303 F. Supp. 963 | S.D. Fla. | 1969

ORDER GRANTING MOTION FOR SUMMARY JUDGMENT

ATKINS, District Judge.

It is rare that opposing parties in a lawsuit can reach complete agreement in the facts involved. In the case sub judioe, both parties have signified such agreement in their motions for summary judgment. The Court concurs in such procedure as the facts are well established and only the legal issue remains.
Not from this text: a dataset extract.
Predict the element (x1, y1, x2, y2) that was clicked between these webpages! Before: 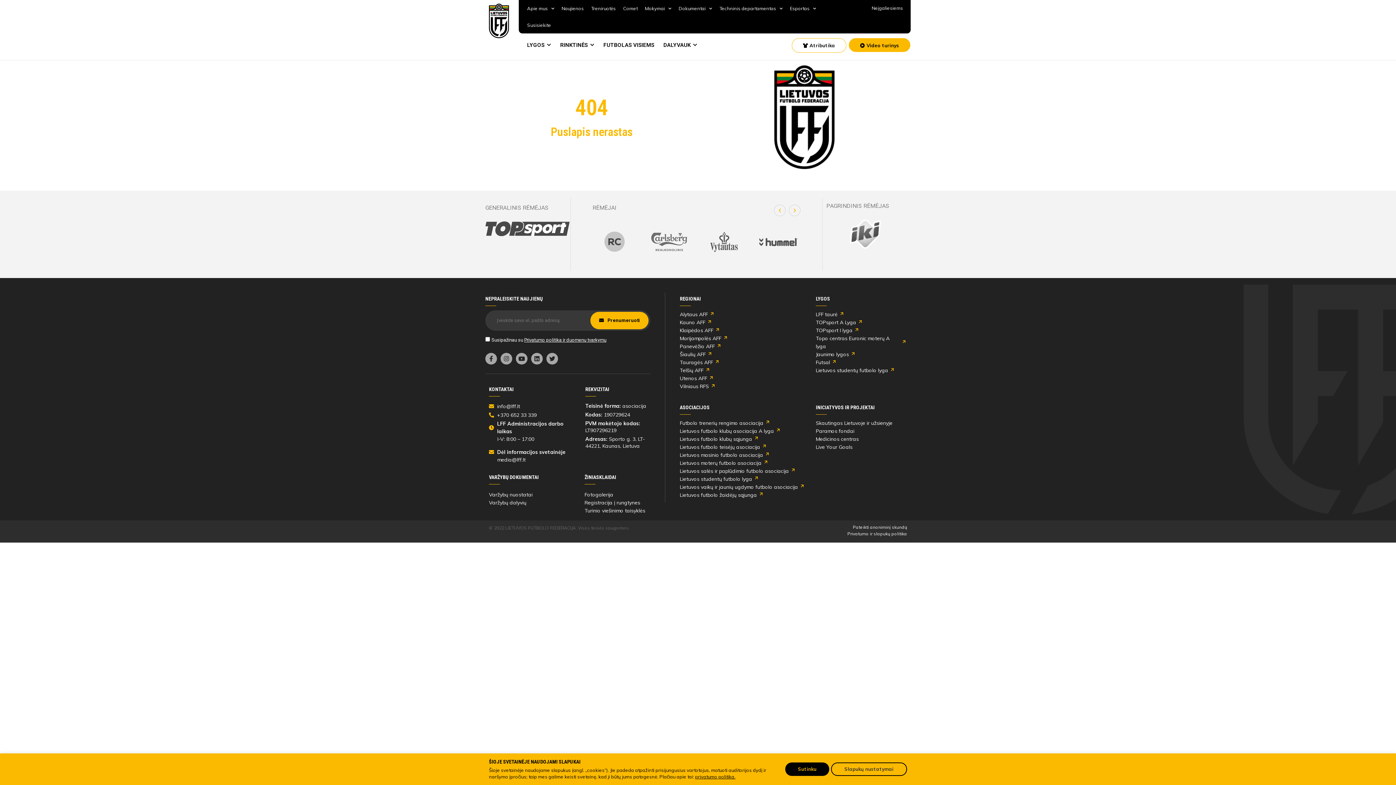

Briefly, the situation is as follows; Defendant is a general contractor which entered into an agreement with a subcontractor. After substantial performance the subcontractor walked off the job, having received a number of payments on its contract. The defendant-general contractor entered into an agreement with the surety, plaintiff in this cause, to complete the job. Having fulfilled its part of the bargain the surety now seeks the funds which would have been due the subcontractor from the general contractor were it not for the default. There were several adjustments to this balance and the amount sued for is $10,120.18. The defendant refuses to pay as it contends there is no balance remaining on the contract. The discrepancy arises from plaintiff’s contention that defendant should not have honored an assignment of part of the contract price made by the subcontractor to a bank. Defendant points out that payment of this assignment dissipated the adjusted balance of funds remaining due on the contract. Several dates are significant. The surety bond was issued on January 18, 1965. The assignment by the subcontractor was made on May 19, 1965. On November 22, 1965, the subcontractor defaulted and the surety completed the job on January 24, 1966. Defendant-general contractor paid the subcontractor's assignment to the bank on December 16,1966. (Apparently pursuant to settlement of a lawsuit as payment was approximately 90% of the amount of the assignment.)

The Court notes the splendid efforts of counsel for both sides and the thirty-five pages of memoranda filed. Unfortunately, the fabled “controlling case” directly applicable to the instant case escaped the collected research of counsel. The case is Midtown Bank of Miami v. Travelers Indemnity Company, 366 F.2d 459, a 1966 Fifth Circuit case arising from this 'very district. The facts are strikingly similar. The Court reiterated the general rule of suretyship law that where insuror makes good under its contract of suretyship upon default of principal, the surety acquires an equitable lien against any sum due its' principal remaining in the hands of the one for whose protection the bond was written. Pearlman v. Reliance Ins. Co., 371 U.S. 132, 83 S.Ct. 232, 9 L.Ed.2d 190 (1962); Henningsen v. United States Fidelity & Guaranty Company, 208 U.S. 404, 28 S.Ct. 389, 52 L.Ed. 547 (1908); Union Indemnity Co. v. City of Smyrna, 100 Fla. 980, 130 So. 453.

In applying this rule the Court in Midtown held that the surety’s equitable lien applied only to funds remaining in the hands of the owner (defendant-general contractor in this case) after actual notice of the surety’s claim and the subcontractor’s default. In Midtown as in *965the case at bar the subcontractor made an assignment to a bank subsequent to issuance of a performance and payment bond on the job. The assignment was paid in Midtown before the owner had knowledge of the default. Therefore the surety was not entitled to the funds paid pursuant to the assignment. In reaching this decision the Court stated unequivocally that had the funds used to pay the assignment been in the hands of the owner when such owner was notified of the default, then the surety company would have priority over the assigneebank.

Referring to the dates set forth above the defendant-general contractor in this case knew of the default in mid-November, 1965. Payment to the assignee bank was made over a year later in December, 1966. It is clear that the surety company must prevail and its motion for summary judgment is granted.

The defendant’s motion for summary judgment is denied.